Drive-In Concerts and Even Raves Are Becoming the Rage in Europe

If we are to remain socially distant in the coming months of the pandemic—and nearly every reputable health expert says we should—at least 21st century technology has prepared us for life lived in isolation. If we insist on going out, we may see a 20th century innovation become even more popular. The drive-in theater has returned as a safe venue for movies, concerts, and even raves, at least in Denmark, where the city of Aarhus recently staged a drive-in concert by singer-songwriter Mads Langer. “500 tickets sold out in minutes,” reports Forbes. “The following day, the stage became a drive-in cinema” showing Star Wars Episode IX. 

The first in a series, the drive-in shows are part of a larger trend in Europe. Promoters in Lithuania have launched similar events outside Vilnius. And if you’re wondering what a drive-in rave looks like, wonder no more—Germany held the first of many a few days back.

Does it look like a precursor to the world of Mad Max: Fury Road? As some commenters have suggested, enough events like these around the world might be just what we need to accelerate desertification. But it’s a fun idea, with undeniably nostalgic built-in branding.

Drive-in theaters are distinctly tied to teenage romances of the 1950s and environmentally monstrous vehicles large enough for very comfortable double dates. Their origins are less romantic than the stereotype. “The first patented drive-in was opened on June 6, 1933 by Richard Hollingshead in New Jersey,” notes the New York Film Academy. “He created it as a solution for people unable to comfortably fit into smaller movie theater seats after creating a mini drive-in for his mother. Appealing to families, Hollingshead advertised his drive-in as a place where ‘The whole family is welcome, regardless of how noisy the children are.’”

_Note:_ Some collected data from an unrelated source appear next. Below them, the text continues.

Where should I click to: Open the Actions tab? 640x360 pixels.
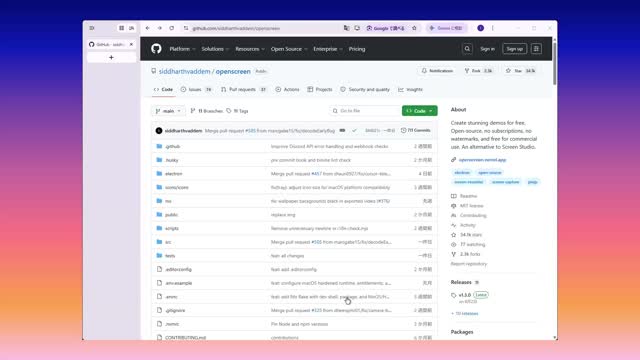pyautogui.click(x=287, y=89)
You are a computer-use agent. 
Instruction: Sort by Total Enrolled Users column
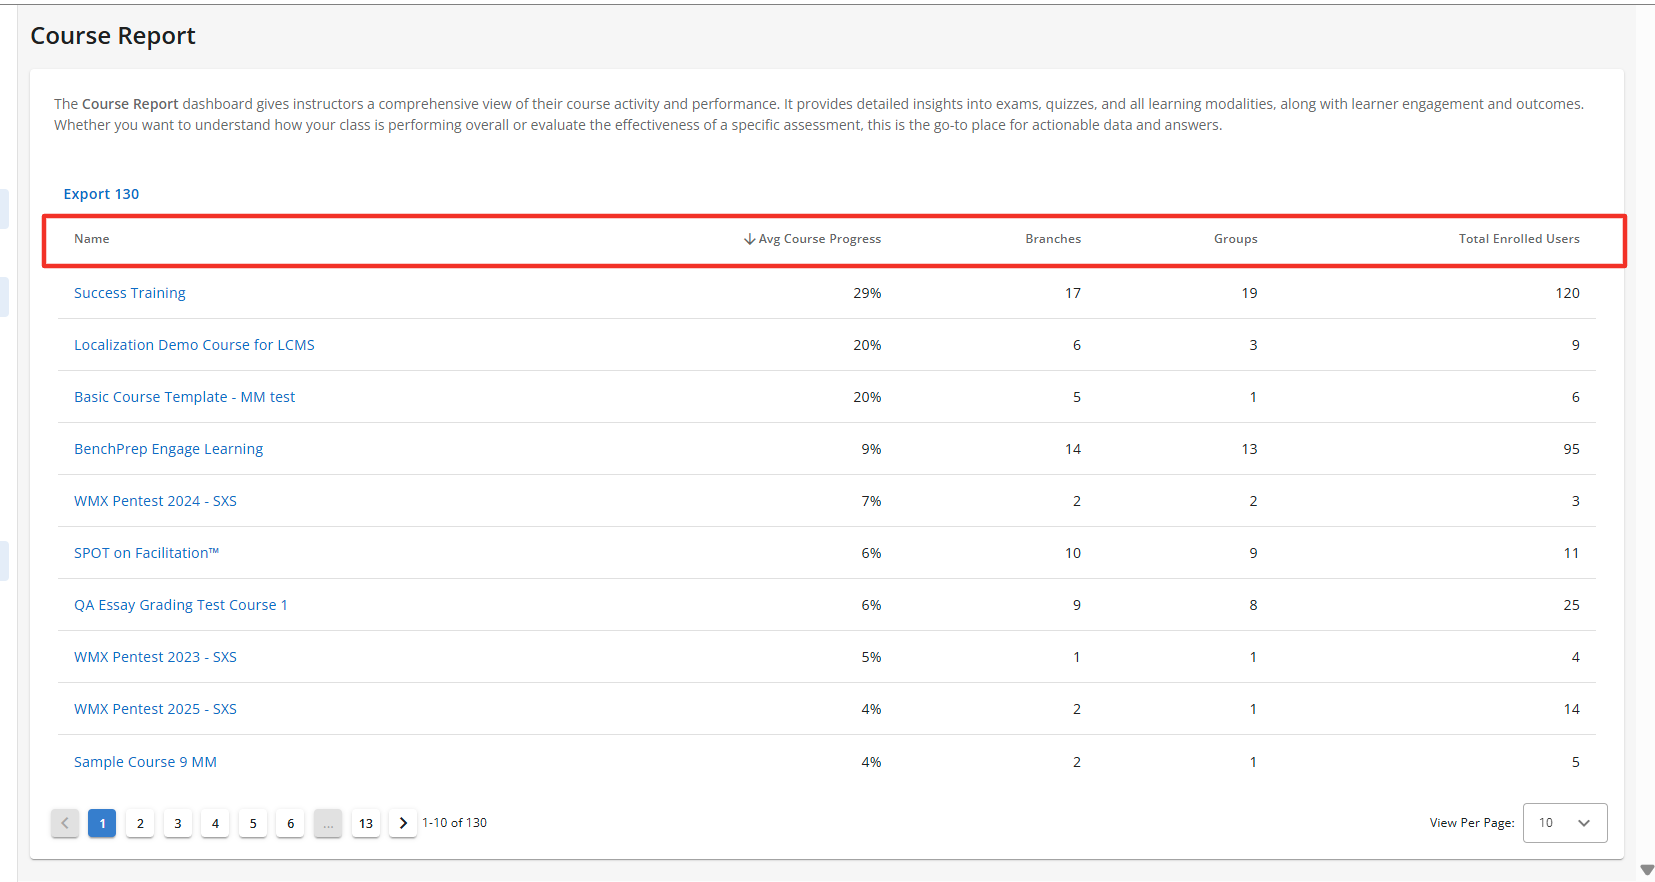tap(1518, 239)
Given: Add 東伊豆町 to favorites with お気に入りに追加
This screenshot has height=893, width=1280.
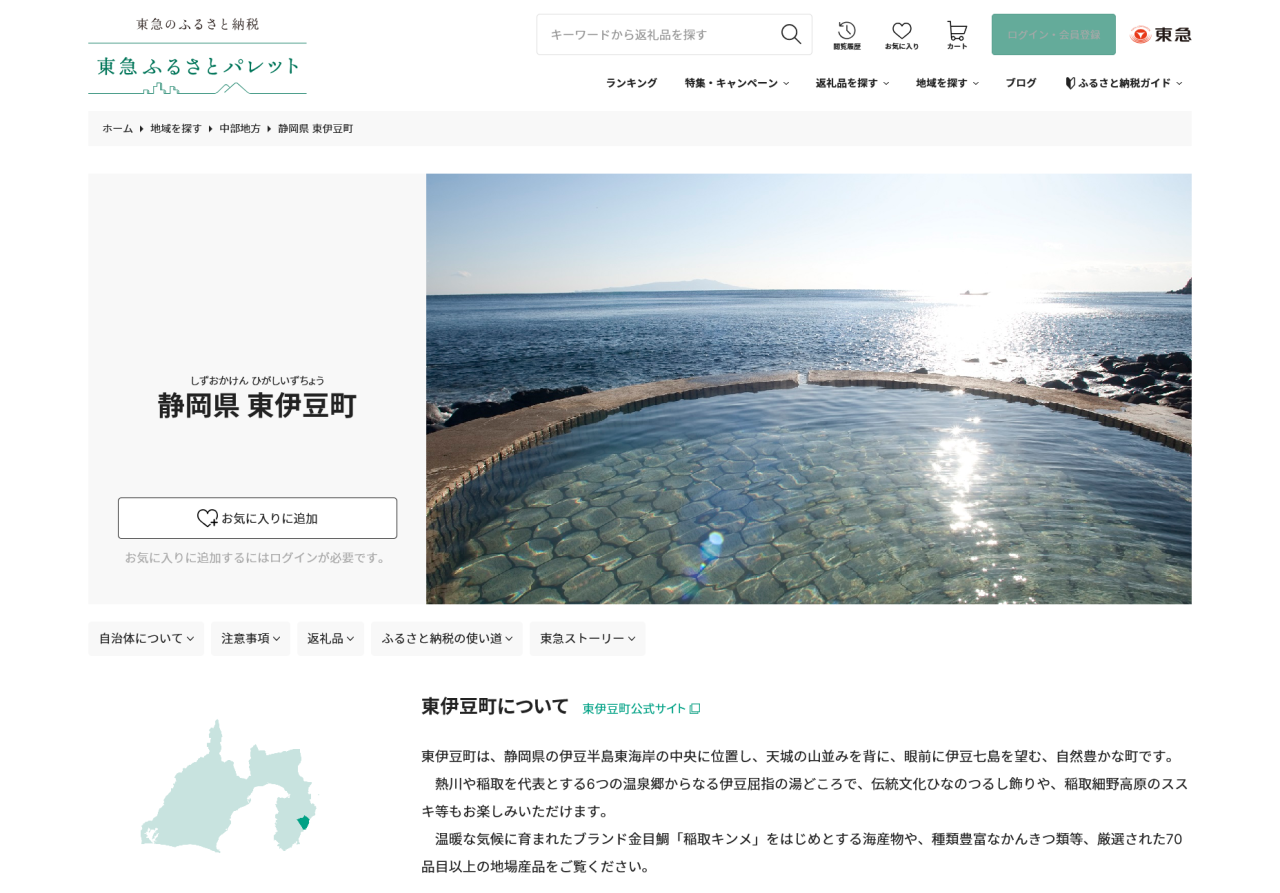Looking at the screenshot, I should [x=257, y=518].
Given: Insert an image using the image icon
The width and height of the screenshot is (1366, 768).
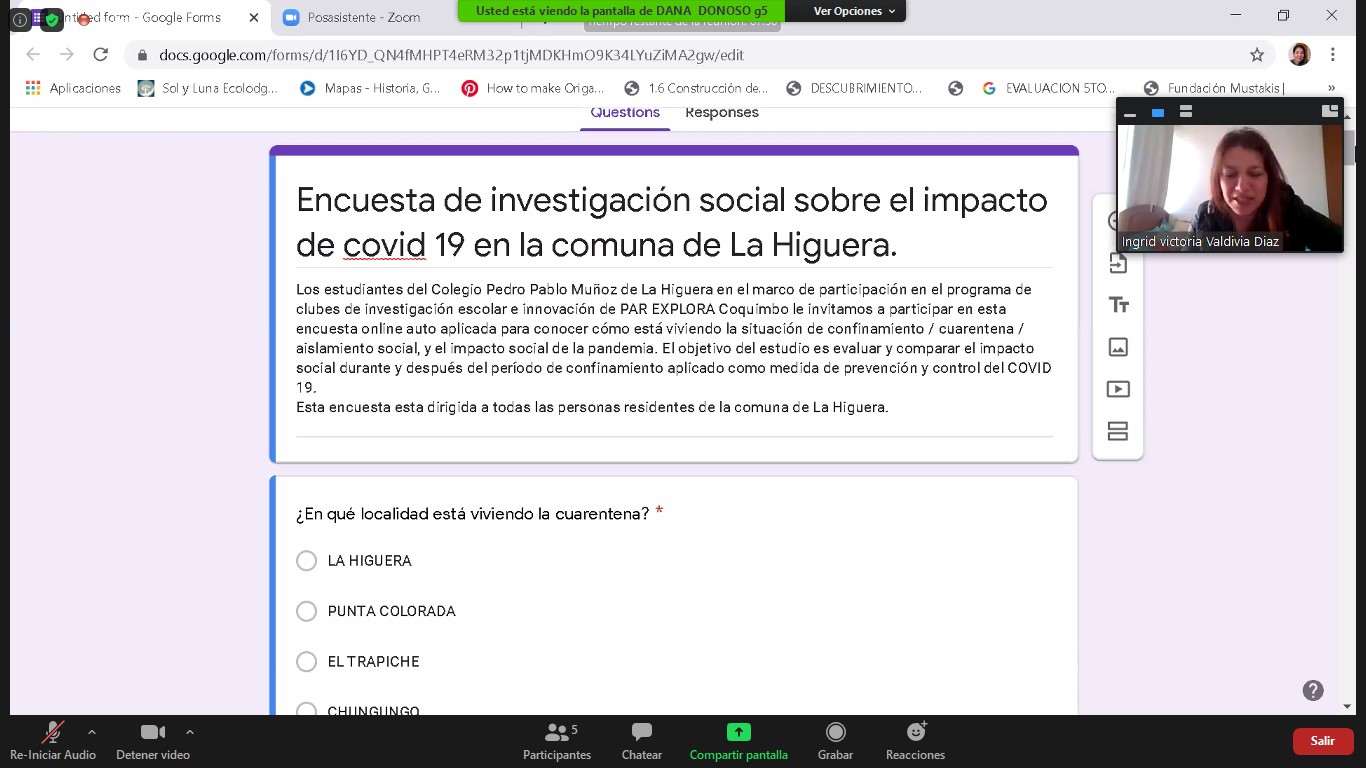Looking at the screenshot, I should pyautogui.click(x=1118, y=346).
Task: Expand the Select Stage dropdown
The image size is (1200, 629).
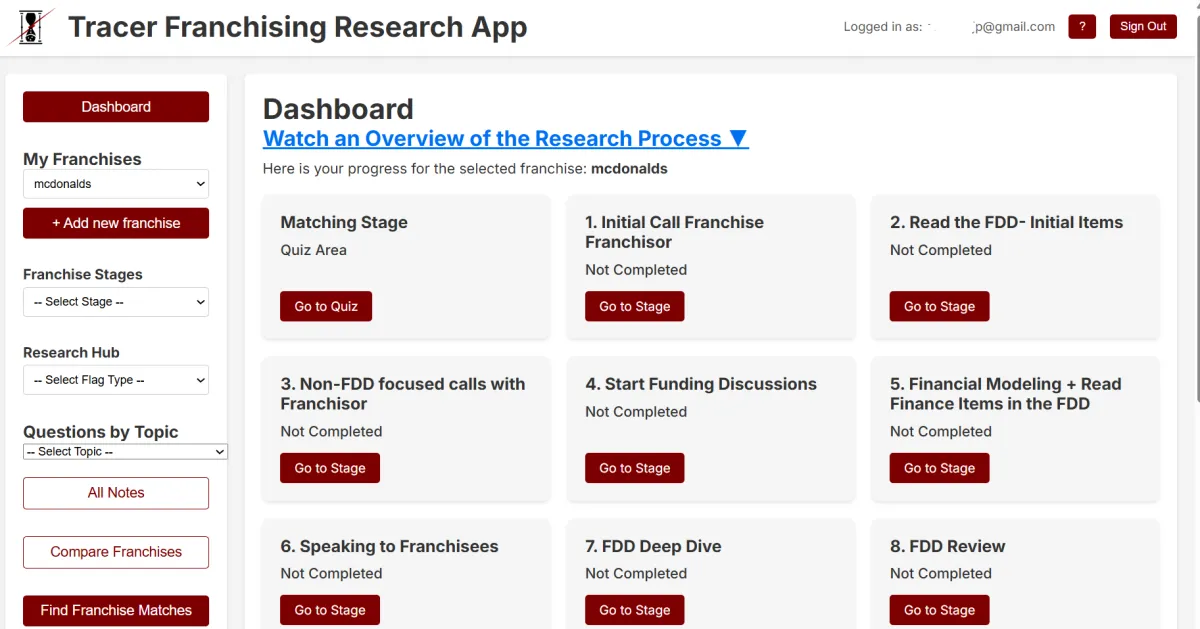Action: (x=116, y=302)
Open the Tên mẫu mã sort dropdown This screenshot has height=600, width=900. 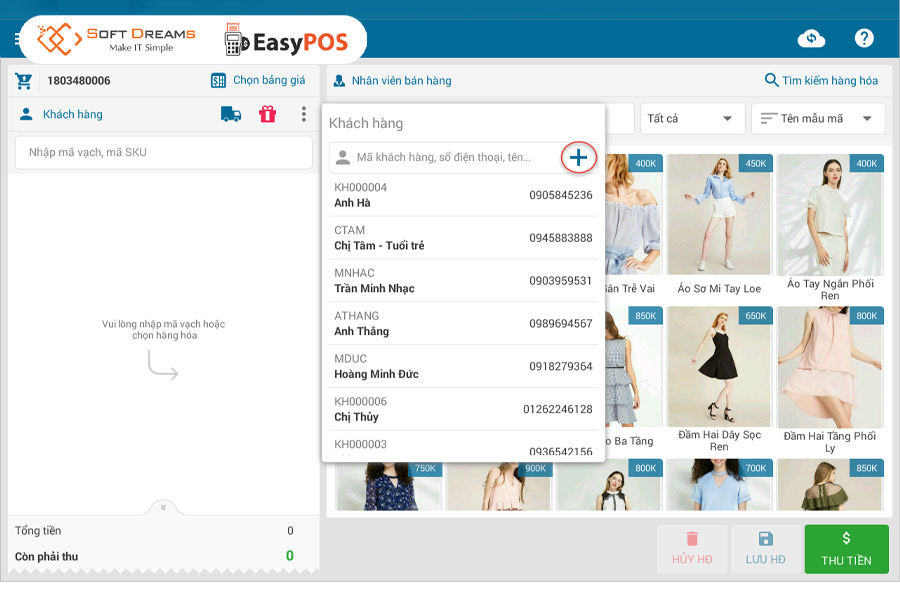(818, 118)
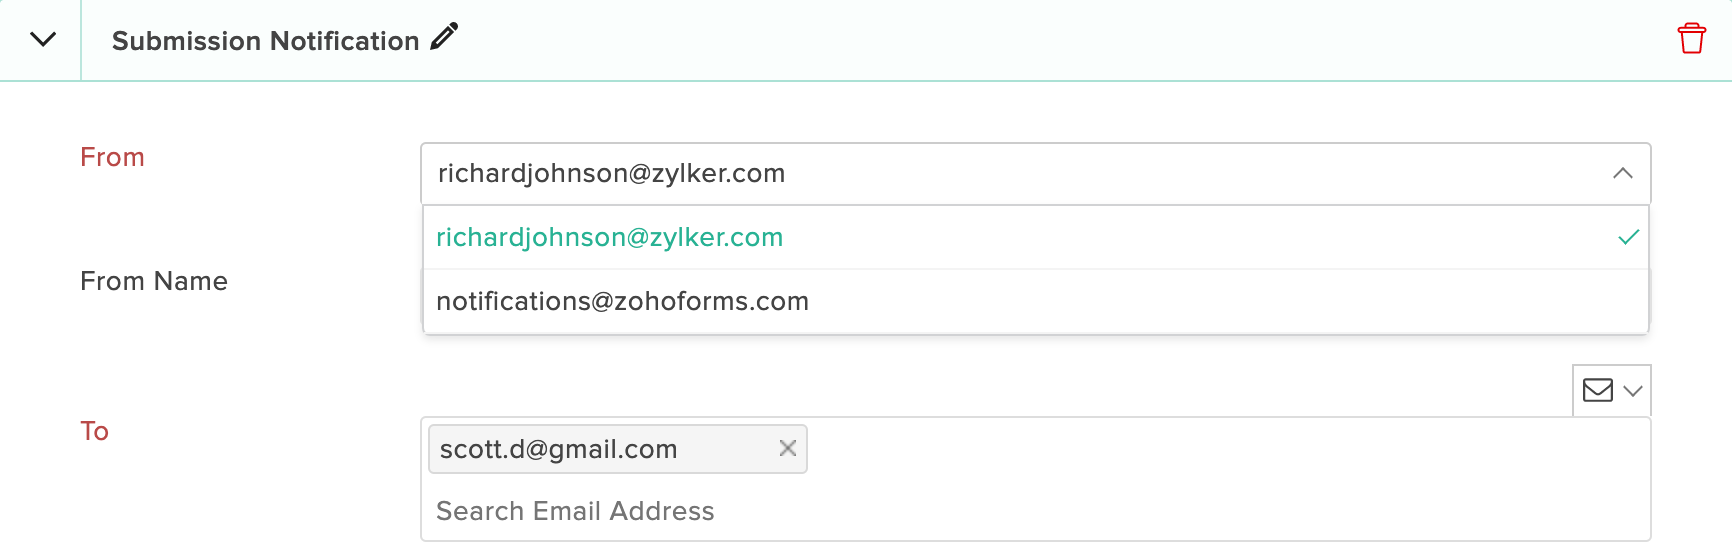Open the small arrow beside the envelope icon
The height and width of the screenshot is (556, 1732).
pos(1633,391)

It is unlikely many parents today would sit through a drive-in show with noisy children, when everyone can stay home with their own private screen. But for Matt Langer fan Signe Nygaard, a parent and former gymnast, the drive-in made a dream come true. The singer invited her onstage. “A few years ago,” she says, “I was supposed to dance at a convention where Mads Langer sang live, but I couldn’t because I was pregnant. Now I finally got the chance.” There will be feelgood stories in the pandemic, but I do hope they stayed six feet apart.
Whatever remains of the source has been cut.